#### PROBLEM STATEMENT:
The required output consists solely of the lines from the line containing "Task: Choose Target CPA bid strategy" through the end of the records, copied exactly.

(Records drawn from a dataset)
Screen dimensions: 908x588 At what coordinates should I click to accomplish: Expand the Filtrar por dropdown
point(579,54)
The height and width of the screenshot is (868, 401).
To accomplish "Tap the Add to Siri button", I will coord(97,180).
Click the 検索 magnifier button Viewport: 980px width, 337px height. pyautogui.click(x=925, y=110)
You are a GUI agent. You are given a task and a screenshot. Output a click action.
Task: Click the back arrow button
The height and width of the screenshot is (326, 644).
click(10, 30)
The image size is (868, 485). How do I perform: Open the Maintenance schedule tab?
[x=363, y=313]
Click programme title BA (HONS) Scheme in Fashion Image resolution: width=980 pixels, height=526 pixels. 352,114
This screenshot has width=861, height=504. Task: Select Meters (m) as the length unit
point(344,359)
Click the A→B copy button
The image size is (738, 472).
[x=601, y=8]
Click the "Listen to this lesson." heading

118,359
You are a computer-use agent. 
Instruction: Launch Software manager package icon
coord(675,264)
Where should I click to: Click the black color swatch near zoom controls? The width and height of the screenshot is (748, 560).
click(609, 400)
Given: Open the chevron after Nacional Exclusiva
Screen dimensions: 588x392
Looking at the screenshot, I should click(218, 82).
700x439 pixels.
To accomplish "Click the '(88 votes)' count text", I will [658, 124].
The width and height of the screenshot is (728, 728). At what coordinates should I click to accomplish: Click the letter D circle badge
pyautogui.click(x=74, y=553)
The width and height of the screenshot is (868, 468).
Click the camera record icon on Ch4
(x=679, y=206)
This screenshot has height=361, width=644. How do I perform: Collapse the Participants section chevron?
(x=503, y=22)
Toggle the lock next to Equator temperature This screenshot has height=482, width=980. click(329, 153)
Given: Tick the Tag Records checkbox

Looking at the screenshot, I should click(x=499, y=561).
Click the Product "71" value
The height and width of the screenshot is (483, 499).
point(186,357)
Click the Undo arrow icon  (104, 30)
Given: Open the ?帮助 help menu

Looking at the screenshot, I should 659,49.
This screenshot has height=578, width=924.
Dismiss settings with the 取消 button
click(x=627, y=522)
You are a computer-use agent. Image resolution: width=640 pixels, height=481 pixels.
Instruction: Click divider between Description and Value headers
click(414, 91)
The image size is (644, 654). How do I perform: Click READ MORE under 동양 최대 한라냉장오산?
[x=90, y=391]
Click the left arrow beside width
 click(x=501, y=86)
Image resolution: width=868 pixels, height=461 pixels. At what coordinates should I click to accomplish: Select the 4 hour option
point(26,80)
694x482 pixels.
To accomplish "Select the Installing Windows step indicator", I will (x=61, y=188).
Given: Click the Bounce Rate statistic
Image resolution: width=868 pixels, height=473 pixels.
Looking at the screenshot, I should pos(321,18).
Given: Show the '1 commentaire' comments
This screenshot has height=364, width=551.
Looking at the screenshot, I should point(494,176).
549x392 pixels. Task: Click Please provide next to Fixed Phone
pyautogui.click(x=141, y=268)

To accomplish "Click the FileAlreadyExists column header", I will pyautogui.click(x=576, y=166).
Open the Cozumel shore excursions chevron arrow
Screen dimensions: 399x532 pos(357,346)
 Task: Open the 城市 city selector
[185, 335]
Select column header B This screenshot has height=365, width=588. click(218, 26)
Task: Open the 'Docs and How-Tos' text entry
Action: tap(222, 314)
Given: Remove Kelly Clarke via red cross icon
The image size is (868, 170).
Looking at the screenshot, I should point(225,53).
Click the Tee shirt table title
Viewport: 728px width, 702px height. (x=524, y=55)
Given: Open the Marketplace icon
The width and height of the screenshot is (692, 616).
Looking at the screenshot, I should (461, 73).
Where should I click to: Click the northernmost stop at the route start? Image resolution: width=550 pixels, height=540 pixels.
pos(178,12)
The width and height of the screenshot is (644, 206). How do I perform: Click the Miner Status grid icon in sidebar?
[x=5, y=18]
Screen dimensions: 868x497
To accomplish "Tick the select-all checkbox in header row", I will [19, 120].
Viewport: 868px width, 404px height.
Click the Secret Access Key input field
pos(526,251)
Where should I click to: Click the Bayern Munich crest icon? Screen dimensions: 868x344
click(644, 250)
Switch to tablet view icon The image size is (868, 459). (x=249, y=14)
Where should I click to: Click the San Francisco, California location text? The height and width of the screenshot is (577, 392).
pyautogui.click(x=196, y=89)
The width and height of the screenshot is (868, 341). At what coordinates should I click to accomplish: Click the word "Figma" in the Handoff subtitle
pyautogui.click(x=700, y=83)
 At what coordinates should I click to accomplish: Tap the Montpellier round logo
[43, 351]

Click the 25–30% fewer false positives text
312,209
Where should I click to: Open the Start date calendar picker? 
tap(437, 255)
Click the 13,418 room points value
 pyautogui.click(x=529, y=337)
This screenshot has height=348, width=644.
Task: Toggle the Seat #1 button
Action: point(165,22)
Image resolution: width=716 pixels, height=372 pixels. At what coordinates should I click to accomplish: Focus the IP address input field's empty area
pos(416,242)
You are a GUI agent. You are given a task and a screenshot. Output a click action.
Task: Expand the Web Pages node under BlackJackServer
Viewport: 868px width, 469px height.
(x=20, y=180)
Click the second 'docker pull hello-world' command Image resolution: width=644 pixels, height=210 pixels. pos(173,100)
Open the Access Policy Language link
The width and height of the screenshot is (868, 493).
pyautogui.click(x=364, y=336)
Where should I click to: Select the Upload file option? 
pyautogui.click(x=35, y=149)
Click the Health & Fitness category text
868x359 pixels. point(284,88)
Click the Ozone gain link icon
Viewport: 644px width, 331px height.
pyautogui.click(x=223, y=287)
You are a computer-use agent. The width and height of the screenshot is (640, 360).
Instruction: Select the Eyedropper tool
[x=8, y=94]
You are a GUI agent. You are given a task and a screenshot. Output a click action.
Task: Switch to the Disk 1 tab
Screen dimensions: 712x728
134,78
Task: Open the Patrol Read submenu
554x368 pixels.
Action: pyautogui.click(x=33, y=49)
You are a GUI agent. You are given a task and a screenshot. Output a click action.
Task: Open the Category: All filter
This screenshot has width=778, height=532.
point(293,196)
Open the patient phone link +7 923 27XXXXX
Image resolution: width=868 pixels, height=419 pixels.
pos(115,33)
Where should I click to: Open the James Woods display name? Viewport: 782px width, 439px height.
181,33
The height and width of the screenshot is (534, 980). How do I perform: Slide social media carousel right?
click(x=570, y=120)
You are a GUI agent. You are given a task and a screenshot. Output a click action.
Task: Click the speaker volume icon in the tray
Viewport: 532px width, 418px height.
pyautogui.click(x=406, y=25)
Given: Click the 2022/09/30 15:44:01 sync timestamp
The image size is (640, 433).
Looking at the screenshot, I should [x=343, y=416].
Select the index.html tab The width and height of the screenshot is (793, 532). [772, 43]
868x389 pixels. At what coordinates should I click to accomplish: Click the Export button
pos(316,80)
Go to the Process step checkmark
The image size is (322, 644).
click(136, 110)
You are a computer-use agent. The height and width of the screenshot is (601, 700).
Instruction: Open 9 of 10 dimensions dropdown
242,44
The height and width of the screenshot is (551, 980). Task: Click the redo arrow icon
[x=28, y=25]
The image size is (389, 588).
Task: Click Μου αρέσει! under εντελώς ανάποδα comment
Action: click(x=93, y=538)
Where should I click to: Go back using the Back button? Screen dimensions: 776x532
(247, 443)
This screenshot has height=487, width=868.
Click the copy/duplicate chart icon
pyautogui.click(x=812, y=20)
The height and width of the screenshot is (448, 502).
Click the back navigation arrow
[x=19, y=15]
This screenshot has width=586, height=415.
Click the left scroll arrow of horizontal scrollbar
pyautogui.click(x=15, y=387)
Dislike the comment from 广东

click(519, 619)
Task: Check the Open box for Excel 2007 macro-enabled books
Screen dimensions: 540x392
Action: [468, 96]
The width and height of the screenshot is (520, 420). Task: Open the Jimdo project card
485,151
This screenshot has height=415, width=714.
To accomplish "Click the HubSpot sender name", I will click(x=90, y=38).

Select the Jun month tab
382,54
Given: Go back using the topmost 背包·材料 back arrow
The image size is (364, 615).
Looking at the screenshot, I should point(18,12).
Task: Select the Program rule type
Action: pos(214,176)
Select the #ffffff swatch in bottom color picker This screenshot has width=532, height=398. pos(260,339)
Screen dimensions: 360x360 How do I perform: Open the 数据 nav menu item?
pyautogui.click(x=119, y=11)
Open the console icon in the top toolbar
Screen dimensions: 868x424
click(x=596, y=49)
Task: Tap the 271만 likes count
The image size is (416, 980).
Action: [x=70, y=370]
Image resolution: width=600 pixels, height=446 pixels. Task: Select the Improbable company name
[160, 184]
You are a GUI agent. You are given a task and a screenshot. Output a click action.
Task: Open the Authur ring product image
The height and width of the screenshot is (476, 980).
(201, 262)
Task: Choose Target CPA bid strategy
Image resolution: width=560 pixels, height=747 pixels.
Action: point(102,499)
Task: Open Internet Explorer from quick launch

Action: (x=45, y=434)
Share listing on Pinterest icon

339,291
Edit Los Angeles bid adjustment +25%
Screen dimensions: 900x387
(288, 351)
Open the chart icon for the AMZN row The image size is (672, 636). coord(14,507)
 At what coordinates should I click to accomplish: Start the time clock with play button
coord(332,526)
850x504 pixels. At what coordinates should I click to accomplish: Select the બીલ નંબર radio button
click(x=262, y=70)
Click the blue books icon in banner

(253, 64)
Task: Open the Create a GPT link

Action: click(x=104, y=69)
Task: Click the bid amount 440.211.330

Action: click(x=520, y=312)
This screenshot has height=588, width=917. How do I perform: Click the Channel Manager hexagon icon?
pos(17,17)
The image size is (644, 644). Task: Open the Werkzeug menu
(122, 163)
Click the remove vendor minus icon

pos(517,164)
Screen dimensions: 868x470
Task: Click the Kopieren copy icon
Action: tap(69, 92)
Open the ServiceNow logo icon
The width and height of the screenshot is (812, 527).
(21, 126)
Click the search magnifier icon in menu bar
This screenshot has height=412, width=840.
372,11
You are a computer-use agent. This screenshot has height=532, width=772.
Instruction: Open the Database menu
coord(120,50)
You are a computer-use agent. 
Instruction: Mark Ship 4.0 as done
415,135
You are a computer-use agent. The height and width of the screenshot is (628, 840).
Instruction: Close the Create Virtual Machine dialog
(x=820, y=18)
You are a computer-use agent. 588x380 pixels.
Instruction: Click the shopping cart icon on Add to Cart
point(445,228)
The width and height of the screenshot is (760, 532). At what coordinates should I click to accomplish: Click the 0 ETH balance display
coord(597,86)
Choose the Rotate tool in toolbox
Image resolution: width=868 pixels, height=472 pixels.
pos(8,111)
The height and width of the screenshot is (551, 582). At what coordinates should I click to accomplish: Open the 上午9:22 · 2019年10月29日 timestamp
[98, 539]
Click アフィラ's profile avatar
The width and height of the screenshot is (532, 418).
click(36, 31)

#### RESPONSE FOR THIS EXERCISE:
Task: Choose Target CPA bid strategy
Image resolution: width=560 pixels, height=747 pixels.
Action: point(102,499)
Task: Open Internet Explorer from quick launch

Action: (x=45, y=434)
Share listing on Pinterest icon

339,291
Edit Los Angeles bid adjustment +25%
Screen dimensions: 900x387
(288, 351)
Open the chart icon for the AMZN row The image size is (672, 636). coord(14,507)
 At what coordinates should I click to accomplish: Start the time clock with play button
coord(332,526)
850x504 pixels. At what coordinates should I click to accomplish: Select the બીલ નંબર radio button
click(x=262, y=70)
Click the blue books icon in banner

(253, 64)
Task: Open the Create a GPT link

Action: click(x=104, y=69)
Task: Click the bid amount 440.211.330

Action: click(x=520, y=312)
This screenshot has height=588, width=917. How do I perform: Click the Channel Manager hexagon icon?
pos(17,17)
The image size is (644, 644). Task: Open the Werkzeug menu
(122, 163)
Click the remove vendor minus icon

pos(517,164)
Screen dimensions: 868x470
Task: Click the Kopieren copy icon
Action: tap(69, 92)
Open the ServiceNow logo icon
The width and height of the screenshot is (812, 527).
(21, 126)
Click the search magnifier icon in menu bar
This screenshot has height=412, width=840.
372,11
You are a computer-use agent. This screenshot has height=532, width=772.
Instruction: Open the Database menu
coord(120,50)
You are a computer-use agent. 
Instruction: Mark Ship 4.0 as done
415,135
You are a computer-use agent. The height and width of the screenshot is (628, 840).
Instruction: Close the Create Virtual Machine dialog
(x=820, y=18)
You are a computer-use agent. 588x380 pixels.
Instruction: Click the shopping cart icon on Add to Cart
point(445,228)
The width and height of the screenshot is (760, 532). At what coordinates should I click to accomplish: Click the 0 ETH balance display
coord(597,86)
Choose the Rotate tool in toolbox
Image resolution: width=868 pixels, height=472 pixels.
pos(8,111)
The height and width of the screenshot is (551, 582). At what coordinates should I click to accomplish: Open the 上午9:22 · 2019年10月29日 timestamp
[98, 539]
Click アフィラ's profile avatar
The width and height of the screenshot is (532, 418).
click(36, 31)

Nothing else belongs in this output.